• [Set exercise 1]:
In the Hargreaves Rodeo thread, can you reproduce verbatim the part that opens with the words containing "# 2013 Bill" and closes with "- 16, 2013."?
• [Set exercise 2]:
Do these statements agree with the Hargreaves Rodeo thread? Answer yes or no for each and quote the deciding words. (a) The rodeo takes place over Father's Day weekend in June 2013. (b) Volunteers are asked to telephone the organizers. (c) The event is the 43rd annual rodeo.

[Document text start]

# 2013 Bill Hargreaves Rodeo



## swhiting (Oct 4, 2007)

Make plans to attend the 43rd Annual Hargreaves Rodeo (if you haven't already)!

Father's Day weekend, June 13 - 16, 2013.

Details can be found at http://billhargreavesfishingrodeo.com/


If you're interested in volunteering your boat and time to take some kids fishing, please send your contact information to [email protected] and someone will get back with you.



.


----------



## BananaTom (Feb 16, 2008)

swhiting said:


> Details can be found at http://billhargreavesfishingrodeo.com/
> 
> If you're interested in volunteering your boat and time to take some kids fishing, please send your contact information to [email protected] and someone will get back with you.

[Document text end]
[Records supplied start]

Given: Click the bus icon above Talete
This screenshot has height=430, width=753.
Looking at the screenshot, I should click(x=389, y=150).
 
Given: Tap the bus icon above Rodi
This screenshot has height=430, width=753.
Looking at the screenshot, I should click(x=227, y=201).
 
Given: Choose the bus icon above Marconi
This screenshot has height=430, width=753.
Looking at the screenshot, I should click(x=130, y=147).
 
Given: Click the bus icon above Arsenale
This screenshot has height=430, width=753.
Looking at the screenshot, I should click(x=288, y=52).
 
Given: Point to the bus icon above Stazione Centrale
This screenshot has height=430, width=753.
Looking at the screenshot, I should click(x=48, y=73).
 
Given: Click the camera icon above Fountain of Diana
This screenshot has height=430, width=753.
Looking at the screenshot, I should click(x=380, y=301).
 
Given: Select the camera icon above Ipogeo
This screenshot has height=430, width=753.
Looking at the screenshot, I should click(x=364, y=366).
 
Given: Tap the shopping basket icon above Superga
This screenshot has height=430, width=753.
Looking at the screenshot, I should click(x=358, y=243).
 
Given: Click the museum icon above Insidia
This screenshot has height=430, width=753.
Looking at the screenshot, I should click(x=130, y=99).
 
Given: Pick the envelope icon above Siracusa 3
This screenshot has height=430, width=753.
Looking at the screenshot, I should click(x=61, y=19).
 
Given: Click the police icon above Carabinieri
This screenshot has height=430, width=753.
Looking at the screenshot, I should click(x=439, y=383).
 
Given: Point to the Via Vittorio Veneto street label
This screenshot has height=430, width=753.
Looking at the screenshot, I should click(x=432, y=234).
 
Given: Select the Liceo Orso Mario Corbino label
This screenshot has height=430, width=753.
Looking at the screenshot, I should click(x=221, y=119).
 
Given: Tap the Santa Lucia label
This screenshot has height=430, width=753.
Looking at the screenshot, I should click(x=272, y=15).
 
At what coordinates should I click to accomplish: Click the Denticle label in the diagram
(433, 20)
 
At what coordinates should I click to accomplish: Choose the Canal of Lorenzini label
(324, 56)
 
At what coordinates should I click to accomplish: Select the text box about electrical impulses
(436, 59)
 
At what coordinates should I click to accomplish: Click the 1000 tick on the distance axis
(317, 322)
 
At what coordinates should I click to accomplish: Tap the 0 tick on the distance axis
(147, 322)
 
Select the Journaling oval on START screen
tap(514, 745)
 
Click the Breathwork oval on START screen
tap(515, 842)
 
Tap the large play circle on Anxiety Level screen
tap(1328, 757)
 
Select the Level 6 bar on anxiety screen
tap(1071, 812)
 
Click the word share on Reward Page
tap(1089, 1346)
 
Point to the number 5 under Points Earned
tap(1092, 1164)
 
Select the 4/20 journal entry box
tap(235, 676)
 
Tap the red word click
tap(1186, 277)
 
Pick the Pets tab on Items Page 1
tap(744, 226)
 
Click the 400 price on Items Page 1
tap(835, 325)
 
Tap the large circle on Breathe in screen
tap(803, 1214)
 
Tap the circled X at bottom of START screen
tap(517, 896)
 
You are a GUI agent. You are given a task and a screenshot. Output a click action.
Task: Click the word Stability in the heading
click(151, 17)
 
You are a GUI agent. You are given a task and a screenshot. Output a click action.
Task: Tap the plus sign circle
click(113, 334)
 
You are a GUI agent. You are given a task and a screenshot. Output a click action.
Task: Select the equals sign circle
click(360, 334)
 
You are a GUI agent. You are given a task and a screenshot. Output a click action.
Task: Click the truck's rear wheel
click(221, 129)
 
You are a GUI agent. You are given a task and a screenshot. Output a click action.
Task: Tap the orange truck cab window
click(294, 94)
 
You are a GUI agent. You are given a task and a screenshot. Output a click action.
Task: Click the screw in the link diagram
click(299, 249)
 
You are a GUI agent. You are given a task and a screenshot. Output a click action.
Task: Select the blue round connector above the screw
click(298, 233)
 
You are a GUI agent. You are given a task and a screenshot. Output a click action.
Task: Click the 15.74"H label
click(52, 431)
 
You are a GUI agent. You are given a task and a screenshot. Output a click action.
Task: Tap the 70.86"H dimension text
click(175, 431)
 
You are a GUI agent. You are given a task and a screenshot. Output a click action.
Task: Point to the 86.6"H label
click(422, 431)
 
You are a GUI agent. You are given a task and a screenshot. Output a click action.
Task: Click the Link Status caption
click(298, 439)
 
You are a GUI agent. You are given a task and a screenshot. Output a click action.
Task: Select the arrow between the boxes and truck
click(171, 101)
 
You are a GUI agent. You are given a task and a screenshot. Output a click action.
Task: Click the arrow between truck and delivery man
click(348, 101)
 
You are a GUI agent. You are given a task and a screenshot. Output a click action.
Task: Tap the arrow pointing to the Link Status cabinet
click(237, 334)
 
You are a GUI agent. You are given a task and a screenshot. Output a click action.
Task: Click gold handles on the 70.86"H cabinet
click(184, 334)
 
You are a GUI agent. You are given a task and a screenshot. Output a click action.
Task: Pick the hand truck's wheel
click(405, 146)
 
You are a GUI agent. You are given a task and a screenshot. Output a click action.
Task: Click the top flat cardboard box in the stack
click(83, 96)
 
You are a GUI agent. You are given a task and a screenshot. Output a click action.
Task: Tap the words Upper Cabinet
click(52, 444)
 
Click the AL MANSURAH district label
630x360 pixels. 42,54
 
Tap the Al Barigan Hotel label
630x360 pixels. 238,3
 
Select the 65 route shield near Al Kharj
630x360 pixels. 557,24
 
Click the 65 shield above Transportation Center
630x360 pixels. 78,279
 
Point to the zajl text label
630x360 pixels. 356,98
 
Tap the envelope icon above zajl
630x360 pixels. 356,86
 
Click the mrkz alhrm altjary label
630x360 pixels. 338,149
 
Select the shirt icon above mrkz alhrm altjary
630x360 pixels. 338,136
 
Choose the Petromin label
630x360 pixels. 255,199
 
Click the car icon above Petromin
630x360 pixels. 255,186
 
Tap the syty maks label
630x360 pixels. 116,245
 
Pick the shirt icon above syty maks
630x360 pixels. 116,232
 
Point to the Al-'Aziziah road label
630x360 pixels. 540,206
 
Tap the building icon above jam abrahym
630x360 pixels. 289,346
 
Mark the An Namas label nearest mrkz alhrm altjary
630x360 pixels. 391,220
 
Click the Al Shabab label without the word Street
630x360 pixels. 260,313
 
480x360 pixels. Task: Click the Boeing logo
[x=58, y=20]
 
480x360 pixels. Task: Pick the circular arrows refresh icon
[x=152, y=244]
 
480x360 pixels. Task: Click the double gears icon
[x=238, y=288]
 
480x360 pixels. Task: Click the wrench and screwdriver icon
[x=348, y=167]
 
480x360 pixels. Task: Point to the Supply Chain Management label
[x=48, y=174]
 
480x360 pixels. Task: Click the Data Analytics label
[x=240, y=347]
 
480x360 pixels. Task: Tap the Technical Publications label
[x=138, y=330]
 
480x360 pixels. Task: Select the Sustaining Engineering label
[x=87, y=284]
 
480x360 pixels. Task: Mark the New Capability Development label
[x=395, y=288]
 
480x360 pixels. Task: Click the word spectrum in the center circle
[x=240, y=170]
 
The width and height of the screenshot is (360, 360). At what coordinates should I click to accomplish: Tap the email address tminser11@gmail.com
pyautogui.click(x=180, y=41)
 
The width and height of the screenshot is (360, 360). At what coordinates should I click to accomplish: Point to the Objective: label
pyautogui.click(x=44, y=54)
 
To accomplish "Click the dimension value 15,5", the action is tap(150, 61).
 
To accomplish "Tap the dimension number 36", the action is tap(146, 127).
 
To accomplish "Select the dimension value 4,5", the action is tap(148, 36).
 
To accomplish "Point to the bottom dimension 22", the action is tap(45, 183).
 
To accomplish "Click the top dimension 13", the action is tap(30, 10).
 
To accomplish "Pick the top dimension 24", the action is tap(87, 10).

[Records supplied end]

• [Result 1]:
# 2013 Bill Hargreaves Rodeo



## swhiting (Oct 4, 2007)

Make plans to attend the 43rd Annual Hargreaves Rodeo (if you haven't already)!

Father's Day weekend, June 13 - 16, 2013.

• [Result 2]:
(a) Yes: "Father's Day weekend, June 13 - 16, 2013."
(b) No: "please send your contact information to [email protected] and someone will get back with you."
(c) Yes: "the 43rd Annual Hargreaves Rodeo"